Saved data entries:
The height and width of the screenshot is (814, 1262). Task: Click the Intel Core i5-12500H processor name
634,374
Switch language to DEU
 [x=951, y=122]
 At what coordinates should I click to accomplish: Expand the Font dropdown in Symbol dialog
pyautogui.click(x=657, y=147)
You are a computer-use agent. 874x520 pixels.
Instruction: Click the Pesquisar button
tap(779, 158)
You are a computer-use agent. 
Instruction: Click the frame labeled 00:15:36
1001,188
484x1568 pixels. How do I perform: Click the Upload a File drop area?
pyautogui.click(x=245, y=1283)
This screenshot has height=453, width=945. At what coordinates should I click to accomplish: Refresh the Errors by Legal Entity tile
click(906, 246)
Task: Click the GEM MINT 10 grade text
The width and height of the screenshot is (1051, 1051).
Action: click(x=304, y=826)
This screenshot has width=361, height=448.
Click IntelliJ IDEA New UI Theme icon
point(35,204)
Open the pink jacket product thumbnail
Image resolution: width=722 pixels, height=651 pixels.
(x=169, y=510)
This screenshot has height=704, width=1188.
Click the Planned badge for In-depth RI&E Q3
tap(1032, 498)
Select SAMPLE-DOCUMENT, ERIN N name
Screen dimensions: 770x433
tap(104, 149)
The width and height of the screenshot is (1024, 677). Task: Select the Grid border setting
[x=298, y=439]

[Task to carry out] Your reply must be the entries above, returned word for word.

[Solution to the problem]
The height and width of the screenshot is (814, 1262). Task: Click the Intel Core i5-12500H processor name
634,374
Switch language to DEU
 [x=951, y=122]
 At what coordinates should I click to accomplish: Expand the Font dropdown in Symbol dialog
pyautogui.click(x=657, y=147)
You are a computer-use agent. 874x520 pixels.
Instruction: Click the Pesquisar button
tap(779, 158)
You are a computer-use agent. 
Instruction: Click the frame labeled 00:15:36
1001,188
484x1568 pixels. How do I perform: Click the Upload a File drop area?
pyautogui.click(x=245, y=1283)
This screenshot has height=453, width=945. At what coordinates should I click to accomplish: Refresh the Errors by Legal Entity tile
click(906, 246)
Task: Click the GEM MINT 10 grade text
The width and height of the screenshot is (1051, 1051).
Action: click(x=304, y=826)
This screenshot has width=361, height=448.
Click IntelliJ IDEA New UI Theme icon
point(35,204)
Open the pink jacket product thumbnail
Image resolution: width=722 pixels, height=651 pixels.
(x=169, y=510)
This screenshot has height=704, width=1188.
Click the Planned badge for In-depth RI&E Q3
tap(1032, 498)
Select SAMPLE-DOCUMENT, ERIN N name
Screen dimensions: 770x433
tap(104, 149)
The width and height of the screenshot is (1024, 677). Task: Select the Grid border setting
[x=298, y=439]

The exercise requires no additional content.